Bigote, madame Rampike ? Sans doute, elle qui prie si souvent, et se reproche de ne pas avoir prié assez en cas de défaite. Elle s'est forgée une foi à son image, je l'imagine fort bien en championne de la casuistique, elle qui déforme chaque précepte pour l'utiliser à son avantage. Le pire, bien sûr, est qu'elle n'en a aucunement conscience, tout comme son mari n'a aucunement conscience que sa culture n'est que de la cuistrerie, qui en serait presque risible n'étaient son attachement viscérale à ses principes, aussi déformés qu'un reflet dans un palais des glaces.
Risibles, oui, ils le seraient si la tragédie n'était au milieu du chemin.
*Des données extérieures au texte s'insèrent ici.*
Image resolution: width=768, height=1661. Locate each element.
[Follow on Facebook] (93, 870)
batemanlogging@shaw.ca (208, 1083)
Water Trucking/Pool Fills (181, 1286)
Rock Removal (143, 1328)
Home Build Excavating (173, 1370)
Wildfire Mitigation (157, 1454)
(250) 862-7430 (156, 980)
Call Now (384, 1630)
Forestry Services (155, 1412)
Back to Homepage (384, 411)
Ils le seraient par le décalage flagrant entre leurs paroles et leurs actes. Ils sont surtout abjects, et tout une industrie avec eux. Pas besoin de dénoncer, il suffit juste pour Skyler d'annoncer le nombre de maladies mentales qui lui ont été diagnostiquées, le nombre de médicaments que lui et sa soeur ont été contraints de prendre, pour soigner les sus-dites maladies ou pour augmenter les performances sportives, pour rendre plus dociles aussi. La moindre rébellion est aussitôt étiquetée et soignée, à la plus grande joie des industries pharmaceutiques. Il lui suffit aussi de révéler ce qui a été fait des images de sa soeur, et des batailles autour de ce "droit à l'image", chèrement remportée par la famille éplorée. Il suffit de montrer sa mère, devenue écrivain (!) afin de raconter la véritable histoire de sa fille puis de montrer comment elle avait surmonté sa douleur.
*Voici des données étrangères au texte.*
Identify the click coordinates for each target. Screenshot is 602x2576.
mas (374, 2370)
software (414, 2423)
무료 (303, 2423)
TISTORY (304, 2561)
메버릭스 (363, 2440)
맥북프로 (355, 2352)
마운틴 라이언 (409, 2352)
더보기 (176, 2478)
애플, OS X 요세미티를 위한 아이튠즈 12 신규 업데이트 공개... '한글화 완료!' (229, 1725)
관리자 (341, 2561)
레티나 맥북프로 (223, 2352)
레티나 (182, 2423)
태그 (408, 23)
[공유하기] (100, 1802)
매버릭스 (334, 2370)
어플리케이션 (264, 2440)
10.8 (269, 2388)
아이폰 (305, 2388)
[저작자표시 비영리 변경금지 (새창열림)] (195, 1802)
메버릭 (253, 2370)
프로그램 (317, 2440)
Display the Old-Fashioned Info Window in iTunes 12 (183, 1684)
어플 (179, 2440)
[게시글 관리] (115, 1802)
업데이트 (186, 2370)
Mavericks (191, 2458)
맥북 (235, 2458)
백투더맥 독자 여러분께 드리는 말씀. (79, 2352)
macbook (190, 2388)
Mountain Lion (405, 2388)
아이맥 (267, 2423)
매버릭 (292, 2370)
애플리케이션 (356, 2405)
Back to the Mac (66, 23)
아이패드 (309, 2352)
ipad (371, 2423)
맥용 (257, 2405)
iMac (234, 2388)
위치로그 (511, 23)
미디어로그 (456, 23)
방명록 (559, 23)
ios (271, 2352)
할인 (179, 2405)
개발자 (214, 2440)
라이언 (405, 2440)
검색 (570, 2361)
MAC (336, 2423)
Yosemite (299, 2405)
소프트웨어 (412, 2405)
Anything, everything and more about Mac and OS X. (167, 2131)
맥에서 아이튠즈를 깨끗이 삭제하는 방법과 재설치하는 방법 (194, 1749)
Pour jouer le jeu de la vérité, Joyce Carol Oates montre Skyler en train de s'interroger. Sur la justesse de ses souvenirs ou de sa reconstitution. Sur son droit à raconter tel ou tel fait. Etre multiple, le Skyler lecteur sourit presque du Skyler écrivain, encore sous le coup de ses névroses, tout comme celui-ci se détache du Skyler souffrant qui est pourtant le personnage de base de ce récit - lui et Bliss, indéfectiblement liés. Paradoxe ultime ou pirouette finale, Skyler choisit de ne pas révéler la vérité sur le meurtre de sa soeur, tout en le montrant à lire dans le récit. Skyler ne peut pas dire quelque chose qu'il n'a pas fait.
Tous les sujets peuvent être traités en littérature. Il faut juste avoir la puissante écriture de Joyce Carol Oates pour en tirer un ouvrage destabilisant, dérangeant, et parfaitement réussi.